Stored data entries
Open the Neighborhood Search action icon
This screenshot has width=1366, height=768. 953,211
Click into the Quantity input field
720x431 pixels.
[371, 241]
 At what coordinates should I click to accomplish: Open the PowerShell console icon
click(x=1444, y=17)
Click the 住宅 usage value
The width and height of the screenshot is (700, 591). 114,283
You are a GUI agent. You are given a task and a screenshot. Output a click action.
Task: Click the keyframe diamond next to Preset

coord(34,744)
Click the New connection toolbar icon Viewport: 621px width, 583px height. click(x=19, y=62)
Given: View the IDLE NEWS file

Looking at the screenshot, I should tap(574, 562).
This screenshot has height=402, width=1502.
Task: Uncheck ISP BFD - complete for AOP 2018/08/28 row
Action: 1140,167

**ACTIVITY**:
Repeat the records above in full, word for word.

**WRITTEN ANSWER**:
Open the Neighborhood Search action icon
This screenshot has width=1366, height=768. 953,211
Click into the Quantity input field
720x431 pixels.
[371, 241]
 At what coordinates should I click to accomplish: Open the PowerShell console icon
click(x=1444, y=17)
Click the 住宅 usage value
The width and height of the screenshot is (700, 591). 114,283
You are a GUI agent. You are given a task and a screenshot. Output a click action.
Task: Click the keyframe diamond next to Preset

coord(34,744)
Click the New connection toolbar icon Viewport: 621px width, 583px height. click(x=19, y=62)
Given: View the IDLE NEWS file

Looking at the screenshot, I should tap(574, 562).
This screenshot has height=402, width=1502.
Task: Uncheck ISP BFD - complete for AOP 2018/08/28 row
Action: 1140,167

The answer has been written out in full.